The International Swaps and Derivatives Association (ISDA), the Alternative Investment Management Association (AIMA), the European Fund and Asset Management Association (EFAMA) and the Futures Industry Association (FIA) have published a response to the European Commission’s proposed amendments to the European Market Infrastructure Regulation (EMIR) to make derivatives clearing in the EU more attractive, known as EMIR 3.0.
“The EC has taken some important steps towards strengthening the competitive position of Europe’s growing derivatives markets in the EMIR 3.0 proposal. The amendments address the efficiency and resilience of financial market infrastructure in the EU,” the associations stated.
These include proposals to streamline supervisory practices for new EU central counterparty (CCP) product approvals, efforts to facilitate the availability of cross-border intragroup transaction exemptions, and amendments to the Undertakings for Collective Investment in Transferable Securities Directive and Money Market Funds Regulation to incentivize clearing of over-the-counter (OTC) derivatives, they added.
“Such measures would further reinforce the positive trends already observed in the clearing of euro-denominated contracts at EU CCPs.
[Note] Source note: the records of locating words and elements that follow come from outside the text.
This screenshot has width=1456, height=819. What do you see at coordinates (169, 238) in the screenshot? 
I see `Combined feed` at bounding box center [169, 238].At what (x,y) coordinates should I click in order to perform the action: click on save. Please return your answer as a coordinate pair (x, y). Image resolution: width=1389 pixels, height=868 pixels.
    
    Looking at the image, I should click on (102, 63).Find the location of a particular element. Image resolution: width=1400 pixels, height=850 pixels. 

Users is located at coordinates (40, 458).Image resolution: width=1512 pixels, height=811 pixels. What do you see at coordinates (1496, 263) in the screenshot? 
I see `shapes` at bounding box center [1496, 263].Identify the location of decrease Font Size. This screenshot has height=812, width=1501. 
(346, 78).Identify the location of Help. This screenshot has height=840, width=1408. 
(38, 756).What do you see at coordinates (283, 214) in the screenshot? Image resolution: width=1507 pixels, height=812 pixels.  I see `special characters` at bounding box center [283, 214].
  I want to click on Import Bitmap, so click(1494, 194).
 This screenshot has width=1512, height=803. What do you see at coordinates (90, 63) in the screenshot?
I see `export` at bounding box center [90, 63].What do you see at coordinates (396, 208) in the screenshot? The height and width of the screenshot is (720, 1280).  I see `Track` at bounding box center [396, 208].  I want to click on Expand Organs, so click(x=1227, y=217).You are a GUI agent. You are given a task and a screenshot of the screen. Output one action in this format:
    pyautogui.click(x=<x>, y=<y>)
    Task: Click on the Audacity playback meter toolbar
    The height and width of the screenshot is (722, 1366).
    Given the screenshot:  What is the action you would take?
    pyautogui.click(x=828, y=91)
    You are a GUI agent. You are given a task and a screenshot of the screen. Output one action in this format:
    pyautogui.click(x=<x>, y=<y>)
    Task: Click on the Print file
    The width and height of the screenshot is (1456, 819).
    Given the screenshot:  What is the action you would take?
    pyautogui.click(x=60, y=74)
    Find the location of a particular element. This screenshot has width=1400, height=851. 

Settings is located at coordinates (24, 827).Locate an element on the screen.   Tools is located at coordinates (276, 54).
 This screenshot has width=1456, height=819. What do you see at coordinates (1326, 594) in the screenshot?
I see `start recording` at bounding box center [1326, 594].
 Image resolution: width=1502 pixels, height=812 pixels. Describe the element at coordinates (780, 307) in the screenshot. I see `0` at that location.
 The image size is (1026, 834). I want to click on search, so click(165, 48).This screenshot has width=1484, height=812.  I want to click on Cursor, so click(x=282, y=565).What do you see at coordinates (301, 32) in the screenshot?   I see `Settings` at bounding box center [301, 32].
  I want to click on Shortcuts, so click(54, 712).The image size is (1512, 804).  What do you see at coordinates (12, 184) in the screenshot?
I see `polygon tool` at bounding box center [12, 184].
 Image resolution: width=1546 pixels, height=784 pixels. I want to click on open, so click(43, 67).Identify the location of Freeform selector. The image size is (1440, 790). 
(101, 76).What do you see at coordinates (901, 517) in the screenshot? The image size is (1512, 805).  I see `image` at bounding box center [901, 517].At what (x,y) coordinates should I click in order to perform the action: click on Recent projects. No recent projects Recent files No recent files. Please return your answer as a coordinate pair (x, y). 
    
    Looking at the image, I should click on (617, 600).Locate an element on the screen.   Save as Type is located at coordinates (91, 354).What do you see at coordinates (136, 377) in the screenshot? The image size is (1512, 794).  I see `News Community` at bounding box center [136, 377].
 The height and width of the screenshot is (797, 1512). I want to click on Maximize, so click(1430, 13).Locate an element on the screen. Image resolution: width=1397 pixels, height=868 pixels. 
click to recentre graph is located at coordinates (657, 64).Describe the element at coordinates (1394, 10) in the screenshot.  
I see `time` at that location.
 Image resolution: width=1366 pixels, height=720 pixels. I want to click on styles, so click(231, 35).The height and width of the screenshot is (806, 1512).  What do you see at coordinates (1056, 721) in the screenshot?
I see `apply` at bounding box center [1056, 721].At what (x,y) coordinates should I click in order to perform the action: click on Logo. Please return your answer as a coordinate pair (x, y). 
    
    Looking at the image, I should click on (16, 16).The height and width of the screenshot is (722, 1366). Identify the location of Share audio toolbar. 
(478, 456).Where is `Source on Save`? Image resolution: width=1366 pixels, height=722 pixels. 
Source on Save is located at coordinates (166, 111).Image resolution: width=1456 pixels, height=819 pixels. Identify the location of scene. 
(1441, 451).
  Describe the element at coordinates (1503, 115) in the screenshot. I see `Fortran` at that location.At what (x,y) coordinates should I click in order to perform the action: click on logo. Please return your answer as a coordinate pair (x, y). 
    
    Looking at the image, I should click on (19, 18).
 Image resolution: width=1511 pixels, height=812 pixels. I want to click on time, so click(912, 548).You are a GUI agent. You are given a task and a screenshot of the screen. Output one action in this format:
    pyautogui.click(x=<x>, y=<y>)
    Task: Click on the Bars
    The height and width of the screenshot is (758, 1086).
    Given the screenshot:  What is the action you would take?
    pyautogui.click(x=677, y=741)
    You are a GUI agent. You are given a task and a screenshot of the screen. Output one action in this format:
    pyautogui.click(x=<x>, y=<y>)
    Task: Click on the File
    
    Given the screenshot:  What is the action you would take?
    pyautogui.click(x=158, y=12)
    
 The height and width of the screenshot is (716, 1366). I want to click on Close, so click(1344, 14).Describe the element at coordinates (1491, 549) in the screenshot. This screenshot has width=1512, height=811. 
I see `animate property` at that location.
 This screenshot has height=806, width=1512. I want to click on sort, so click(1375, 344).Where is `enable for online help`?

A strategy based on organic growth and market-driven solutions would best support the competitiveness of EU CCPs in a global clearing marketplace,” the response said.
However, the EC has proposed that firms subject to the EU clearing obligation should have an active account at an EU CCP, while giving the European Securities and Markets Authority (ESMA) the power to define the portion of certain euro- and Polish zloty-denominated contracts that should be cleared through those accounts via secondary regulation.
”Changes to capital rules would reinforce this, making it less commercially viable for EU market participants to clear throughCCPs based outside the EU,’ the four associations claimed.
“We remain convinced that these measures, as proposed, would be harmful to EU capital markets. They would make EU firms less competitive and would have a negative impact on the derivatives market, EU clearing members and their clients, EU investors and savers, and the Capital Markets Union,” they continued.
For EU firms, this would not only hinder their ability to provide best execution to clients, but would also be costly to implement, they said.
“We believe the EC should substantiate the risk of clearing through tier-two CCPs based outside the EU and provide a robust cost-benefit analysis of the proposed active account requirements.”